* [WHAT IS EXPECTED] Pull out every line in the records below that contains the string "output", and copy each one in full.

--- Begin ---

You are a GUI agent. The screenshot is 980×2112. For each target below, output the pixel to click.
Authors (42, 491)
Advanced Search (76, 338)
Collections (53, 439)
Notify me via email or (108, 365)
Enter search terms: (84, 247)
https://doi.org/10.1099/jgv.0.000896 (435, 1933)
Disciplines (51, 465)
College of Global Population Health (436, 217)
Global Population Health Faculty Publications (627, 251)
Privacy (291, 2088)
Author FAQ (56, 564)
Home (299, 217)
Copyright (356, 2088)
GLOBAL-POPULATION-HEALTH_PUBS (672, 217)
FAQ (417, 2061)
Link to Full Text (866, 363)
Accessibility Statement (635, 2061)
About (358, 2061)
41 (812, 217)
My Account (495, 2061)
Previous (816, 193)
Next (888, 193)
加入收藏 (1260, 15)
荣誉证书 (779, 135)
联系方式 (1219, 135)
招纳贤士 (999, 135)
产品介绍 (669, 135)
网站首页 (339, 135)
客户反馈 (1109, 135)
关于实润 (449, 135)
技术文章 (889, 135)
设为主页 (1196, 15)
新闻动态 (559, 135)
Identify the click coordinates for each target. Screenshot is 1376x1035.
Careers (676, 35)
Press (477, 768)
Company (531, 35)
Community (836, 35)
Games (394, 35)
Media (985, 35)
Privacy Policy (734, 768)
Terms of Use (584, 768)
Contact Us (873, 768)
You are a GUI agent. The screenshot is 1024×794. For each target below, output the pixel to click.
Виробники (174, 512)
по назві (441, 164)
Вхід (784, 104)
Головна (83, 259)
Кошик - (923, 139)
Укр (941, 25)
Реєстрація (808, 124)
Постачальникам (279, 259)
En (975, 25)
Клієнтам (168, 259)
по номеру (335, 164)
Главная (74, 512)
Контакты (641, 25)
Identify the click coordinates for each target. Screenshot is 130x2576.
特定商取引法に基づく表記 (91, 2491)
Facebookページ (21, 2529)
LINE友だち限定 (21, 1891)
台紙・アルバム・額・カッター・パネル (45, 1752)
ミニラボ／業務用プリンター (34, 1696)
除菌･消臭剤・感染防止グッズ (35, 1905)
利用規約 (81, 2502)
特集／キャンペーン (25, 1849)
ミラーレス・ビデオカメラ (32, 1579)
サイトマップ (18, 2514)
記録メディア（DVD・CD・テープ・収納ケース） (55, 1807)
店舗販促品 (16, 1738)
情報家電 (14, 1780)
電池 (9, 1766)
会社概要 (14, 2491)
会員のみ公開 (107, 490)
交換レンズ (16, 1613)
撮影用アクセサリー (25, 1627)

--- End ---

* [TASK SOLUTION]
You are a GUI agent. The screenshot is 980×2112. For each target below, output the pixel to click.
You are a GUI agent. The screenshot is 1024×794. For each target below, output the pixel to click.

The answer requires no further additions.